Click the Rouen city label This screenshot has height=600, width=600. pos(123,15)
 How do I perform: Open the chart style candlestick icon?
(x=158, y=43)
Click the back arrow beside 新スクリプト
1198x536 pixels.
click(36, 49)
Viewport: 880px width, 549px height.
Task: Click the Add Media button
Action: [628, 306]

**Your objective**
Please pick out each line of the records above that contains the word "height".

**Output**
Click the Rouen city label This screenshot has height=600, width=600. pos(123,15)
Viewport: 880px width, 549px height.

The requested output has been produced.